3, close the Tasktracker process on slave (not required): Execute: hadoop-daemon.sh stop Tasktracker

2.2.1 Add each deleted node again1, delete the corresponding machine in master's tasktracker-deny.list2. To refresh the node configuration on master:Hadoop mradmin-refreshnodes
3. Restart the tasktracker process on slave:hadoop-daemon.sh Start Tasktracker
PS: Assume that the tasktracker process on the slave has not been closed before. You need to shut down and start again.


Originally contained in Http://blog.csdn.net/yanxiangtianji

Reprint please indicate the source

Copyright notice: This article Bo Master original articles, blogs, without consent may not be reproduced.

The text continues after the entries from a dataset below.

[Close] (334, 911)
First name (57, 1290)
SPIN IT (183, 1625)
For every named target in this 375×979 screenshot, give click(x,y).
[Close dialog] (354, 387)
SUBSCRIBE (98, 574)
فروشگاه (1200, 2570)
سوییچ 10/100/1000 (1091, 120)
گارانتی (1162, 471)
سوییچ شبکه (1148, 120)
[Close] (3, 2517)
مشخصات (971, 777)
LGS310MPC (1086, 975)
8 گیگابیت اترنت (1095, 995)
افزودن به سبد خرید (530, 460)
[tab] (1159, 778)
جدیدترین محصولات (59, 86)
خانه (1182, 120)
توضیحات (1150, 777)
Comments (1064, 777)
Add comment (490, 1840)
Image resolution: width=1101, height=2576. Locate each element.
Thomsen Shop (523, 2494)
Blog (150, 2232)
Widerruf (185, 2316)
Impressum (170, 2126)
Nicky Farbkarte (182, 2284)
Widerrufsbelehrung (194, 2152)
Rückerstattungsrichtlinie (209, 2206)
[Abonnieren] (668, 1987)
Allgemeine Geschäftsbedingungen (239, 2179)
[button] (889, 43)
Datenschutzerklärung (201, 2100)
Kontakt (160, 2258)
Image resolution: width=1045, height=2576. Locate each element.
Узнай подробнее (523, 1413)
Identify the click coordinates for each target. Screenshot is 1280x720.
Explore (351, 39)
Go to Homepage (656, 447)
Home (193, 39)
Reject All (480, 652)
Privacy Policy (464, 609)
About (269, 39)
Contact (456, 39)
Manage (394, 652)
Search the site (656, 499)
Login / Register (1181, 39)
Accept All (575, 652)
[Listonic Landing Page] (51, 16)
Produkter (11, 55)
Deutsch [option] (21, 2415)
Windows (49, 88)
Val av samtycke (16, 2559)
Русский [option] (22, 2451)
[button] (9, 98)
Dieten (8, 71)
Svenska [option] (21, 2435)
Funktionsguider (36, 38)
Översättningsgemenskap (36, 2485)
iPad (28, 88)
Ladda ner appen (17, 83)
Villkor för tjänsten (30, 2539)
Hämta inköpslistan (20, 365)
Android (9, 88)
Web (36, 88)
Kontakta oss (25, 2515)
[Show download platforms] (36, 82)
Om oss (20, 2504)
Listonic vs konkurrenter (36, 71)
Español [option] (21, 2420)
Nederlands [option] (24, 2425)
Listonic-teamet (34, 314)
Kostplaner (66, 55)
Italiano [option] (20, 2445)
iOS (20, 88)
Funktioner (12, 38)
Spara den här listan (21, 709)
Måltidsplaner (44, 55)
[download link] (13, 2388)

Hadoop dynamic Join/delete nodes (Datanode and Tacktracker)

Contact Us

The content source of this page is from Internet, which doesn't represent Alibaba Cloud's opinion; products and services mentioned on that page don't have any relationship with Alibaba Cloud. If the content of the page makes you feel confusing, please write us an email, we will handle the problem within 5 days after receiving your email.

If you find any instances of plagiarism from the community, please send an email to: info-contact@alibabacloud.com and provide relevant evidence. A staff member will contact you within 5 working days.

A Free Trial That Lets You Build Big!

Start building with 50+ products and up to 12 months usage for Elastic Compute Service

  • Sales Support

    1 on 1 presale consultation

  • After-Sales Support

    24/7 Technical Support 6 Free Tickets per Quarter Faster Response

  • Alibaba Cloud offers highly flexible support services tailored to meet your exact needs.